Он многое сделал для сохранения Истории Авиации. А его книга про моторы у меня лежит в качестве настольного справочника.
Светлая память...

----------


## Алексей Коваль

Публикуется от имени Василия, и всех нас — авиационных энтузиастов и благодарных читателей.
----------------------------------------------------------------



*Памяти Владимира Котельникова
*
Мы познакомились с ним в 1989-м. Я уже тогда рисовал самолеты, а он намеревался издать книгу «Пикирующий бомбардировщик Пе-2». Ну, книгой это назвать — значит совершенно пренебречь скромностью — так, брошюрка на несколько листиков и на плохонькой бумаге. Но — так начиналось. Потом был журнал «Ас», потом «Мир Авиации», потом «Аэрохобби» (ставший позднее «Авиацией и Временем»).
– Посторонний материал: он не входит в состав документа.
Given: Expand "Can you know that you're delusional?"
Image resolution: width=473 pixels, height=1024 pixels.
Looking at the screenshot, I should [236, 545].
А дальше — не боги горшки обжигают — журналы стали издавать все, кому не лень. И Володя, как автор, почти никому не отказывал. При этом он ещё преподавал свои любимые поршневые двигатели на втором факультете МАИ. А ещё сидел в архивах.

Лёгкий в общении, смешливый, не жадный. Наше дело золотых гор не приносит, и он это понимал.

Не прерывая заседаний в архивах и выдачи многочисленный публикаций (теперь уже и за рубежом), возглавил лучшую, на мой взгляд, серию «Авиаколлекция МК».

Мы много работали вместе (он обращался ко мне, как иллюстратору), и я бранил его «старым пеньком» за непродвинутость в компьютерных делах, он смеялся, но пеньком быть не переставал.

Я ругал его за то, что задание он понял сильно по-своему (а это бывало практически всегда). Опять смеялись, типа он — художник, он так видит. Но! Тексты его всегда — на блистательном, внятном русском языке, требовавшие минимальной редактуры.


И вот 8 августа его не стало.
Теперь не поделиться с ним новостями.
Не поржать над чем-нибудь.
Не получить от него письма с подписью «Кот Ельников».
Жаль, очень жаль.
Но остаются его замечательные книги.

И память.


_Василий Золотов_

----------